- Observed by: International Confederation of Midwives
- Date: 5 May
- Next time: 5 May 2027
- Frequency: Annual
- First time: 1992

= International Day of the Midwife =

International observance celebrating midwives

The International Day of the Midwife is annually celebrated on 5 May, and was established in 1992 by the International Confederation of Midwives (ICM) to celebrate and raise awareness about the midwifery profession.

==Observance==
The occasion is observed by over 50 nations around the world, as well as international organizations such as the WHO and UNFPA. A theme is chosen by the ICM every year. For instance, the 2023 theme was "Together again: from evidence to reality". Social media graphics packages are distributed by the ICM to encourage online advocacy.
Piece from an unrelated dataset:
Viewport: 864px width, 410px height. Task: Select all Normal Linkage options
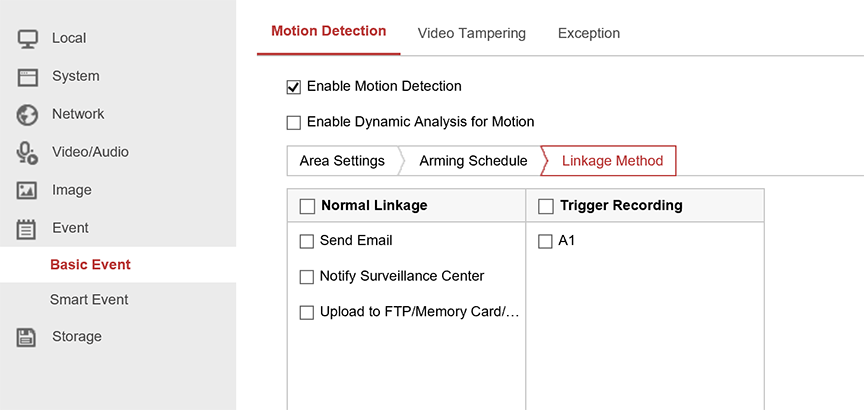(x=307, y=207)
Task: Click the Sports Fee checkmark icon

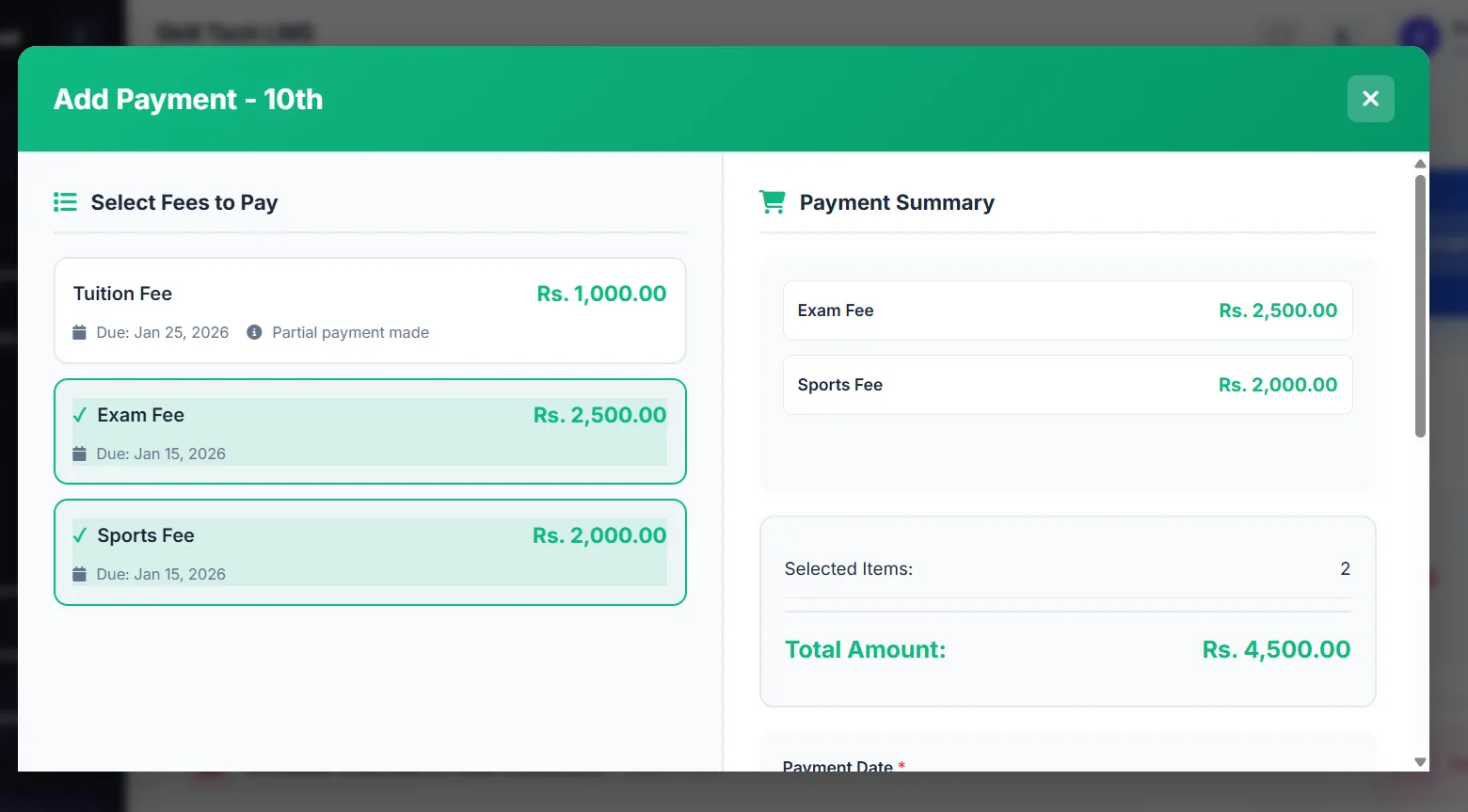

The events of the celebration often include seminars and social gatherings for midwives, among other activities. For example, the 2011 celebration in Malta included a five-kilometer public demonstration from Pietà to St. Julian's to raise public awareness, followed by a seminar about lactation and skin care for new mothers, and a "wine-and-dine" social event. In the 2023 celebration in Maryland County, Liberia, the midwives met with local schoolchildren. The events are sometimes held remotely via video conference. On 5 May 2022, the Bristol and Belfast city halls lit up in berry and tangerine, the colors of the Royal College of Midwives, to mark the occasion.